Can Vontu detect on incomplete rows in an EDM?

book

Article ID: 160789

calendar_today

Updated On:

Products

Data Loss Prevention Endpoint Prevent Data Loss Prevention Network Monitor Data Loss Prevention Network Prevent for Email Data Loss Prevention Enforce Data Loss Prevention Network Discover Data Loss Prevention Network Prevent for Web Data Loss Prevention Network Protect Data Loss Prevention for Tablets Data Loss Prevention Endpoint Discover

Issue/Introduction

Can SymantecDLP detect on an Exact Data Match (EDM) with incomplete data where some of the fields are not filled in? How can one be sure that the data will be detected?

Resolution

By default, SymantecDLP will still process rows with incomplete or incorrect data.

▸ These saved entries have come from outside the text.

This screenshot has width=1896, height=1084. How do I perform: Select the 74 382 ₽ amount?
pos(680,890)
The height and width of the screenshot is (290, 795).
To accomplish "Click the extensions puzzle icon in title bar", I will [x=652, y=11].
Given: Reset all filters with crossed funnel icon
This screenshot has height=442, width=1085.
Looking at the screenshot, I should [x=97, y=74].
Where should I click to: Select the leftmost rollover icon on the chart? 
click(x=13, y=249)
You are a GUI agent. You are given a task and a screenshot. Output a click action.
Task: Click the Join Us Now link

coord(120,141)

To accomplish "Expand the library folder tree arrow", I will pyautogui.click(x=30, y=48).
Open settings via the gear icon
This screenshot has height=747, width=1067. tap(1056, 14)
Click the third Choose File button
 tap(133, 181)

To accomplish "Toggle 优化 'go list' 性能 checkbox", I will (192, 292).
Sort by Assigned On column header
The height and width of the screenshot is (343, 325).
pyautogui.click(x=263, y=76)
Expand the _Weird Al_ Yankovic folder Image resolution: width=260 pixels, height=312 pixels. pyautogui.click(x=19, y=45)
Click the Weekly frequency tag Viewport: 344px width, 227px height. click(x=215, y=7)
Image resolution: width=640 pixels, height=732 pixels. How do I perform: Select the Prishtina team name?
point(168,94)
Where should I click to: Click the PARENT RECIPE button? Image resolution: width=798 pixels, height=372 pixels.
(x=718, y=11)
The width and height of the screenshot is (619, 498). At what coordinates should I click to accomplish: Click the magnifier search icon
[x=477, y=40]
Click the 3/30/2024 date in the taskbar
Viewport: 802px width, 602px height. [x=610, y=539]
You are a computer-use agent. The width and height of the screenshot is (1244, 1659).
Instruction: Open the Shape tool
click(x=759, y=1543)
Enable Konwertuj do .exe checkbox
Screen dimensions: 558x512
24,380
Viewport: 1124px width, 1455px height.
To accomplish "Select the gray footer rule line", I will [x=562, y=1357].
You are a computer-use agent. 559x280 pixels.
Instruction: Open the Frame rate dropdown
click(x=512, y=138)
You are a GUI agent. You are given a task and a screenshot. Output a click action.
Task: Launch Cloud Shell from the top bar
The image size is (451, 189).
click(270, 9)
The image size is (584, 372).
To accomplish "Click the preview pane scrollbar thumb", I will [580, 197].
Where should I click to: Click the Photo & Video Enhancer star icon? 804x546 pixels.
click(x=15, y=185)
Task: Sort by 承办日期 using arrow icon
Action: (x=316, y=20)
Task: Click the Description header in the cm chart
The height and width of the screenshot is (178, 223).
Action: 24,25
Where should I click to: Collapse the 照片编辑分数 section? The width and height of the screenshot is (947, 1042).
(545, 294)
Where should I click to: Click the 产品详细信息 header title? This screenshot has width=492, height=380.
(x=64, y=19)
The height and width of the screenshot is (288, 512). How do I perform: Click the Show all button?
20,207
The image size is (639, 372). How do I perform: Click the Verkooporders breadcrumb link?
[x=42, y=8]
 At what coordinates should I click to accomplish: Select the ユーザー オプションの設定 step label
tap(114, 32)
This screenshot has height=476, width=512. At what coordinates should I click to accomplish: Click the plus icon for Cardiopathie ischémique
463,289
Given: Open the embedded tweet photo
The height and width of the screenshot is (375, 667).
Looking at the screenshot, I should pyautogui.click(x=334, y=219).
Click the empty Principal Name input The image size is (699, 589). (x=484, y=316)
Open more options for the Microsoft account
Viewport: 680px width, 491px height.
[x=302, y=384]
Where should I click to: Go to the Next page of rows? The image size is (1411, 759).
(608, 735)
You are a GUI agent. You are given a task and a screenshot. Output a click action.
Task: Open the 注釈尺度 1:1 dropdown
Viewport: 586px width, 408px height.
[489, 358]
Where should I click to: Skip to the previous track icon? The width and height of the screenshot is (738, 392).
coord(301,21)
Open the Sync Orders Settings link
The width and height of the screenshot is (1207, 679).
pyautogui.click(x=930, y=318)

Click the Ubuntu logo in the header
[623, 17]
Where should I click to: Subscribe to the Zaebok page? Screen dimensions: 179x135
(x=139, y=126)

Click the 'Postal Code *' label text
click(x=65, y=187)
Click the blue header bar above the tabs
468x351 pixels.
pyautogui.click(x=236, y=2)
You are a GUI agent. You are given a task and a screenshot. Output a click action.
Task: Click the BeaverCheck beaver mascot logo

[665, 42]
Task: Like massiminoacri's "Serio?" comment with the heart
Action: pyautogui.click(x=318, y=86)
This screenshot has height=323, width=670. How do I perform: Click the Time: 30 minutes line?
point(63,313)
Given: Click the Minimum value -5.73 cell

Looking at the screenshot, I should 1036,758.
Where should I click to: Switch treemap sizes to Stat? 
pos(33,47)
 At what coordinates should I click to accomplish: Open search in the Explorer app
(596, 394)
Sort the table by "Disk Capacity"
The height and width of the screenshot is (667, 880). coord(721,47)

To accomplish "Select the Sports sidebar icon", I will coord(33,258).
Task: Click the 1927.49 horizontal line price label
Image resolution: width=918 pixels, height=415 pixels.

The setting for this is located in the ../config/Indexer.properties file:

# Whether to ignore bad rows from the data profile while creating an SDP.
# Rows are considered bad if they have more columns than expected or a column data type is incorrect.
# Set to true if bad rows should be ignored.
drop_bad_rows=false

If errors constitute a certain percentage of the data in the profile (five percent, by default), SymantecDLP stops indexing and displays an error to warn you that your data may be disorganized or corrupt.  
NOTE: Vontu DLP checks for errors only if the data source has at least a thousand rows.

Missing values (a.k.a. "row too short" errors) do not count toward either "bad rows" or the 5% threshold.  There are only two kinds of errors that count: 

- "row too long", e.g. a row has more fields than expected
- "invalid field format", e.g. an invalid SSN

The following value can be changed in the Enforce UI when creating the Exact Data Profile:

Error Threshold (max % of rows with errors before indexing stops)

The default is 5%, but changing this value to 100% will remove the check for bad rows.  There are no performance issues involved with making this change.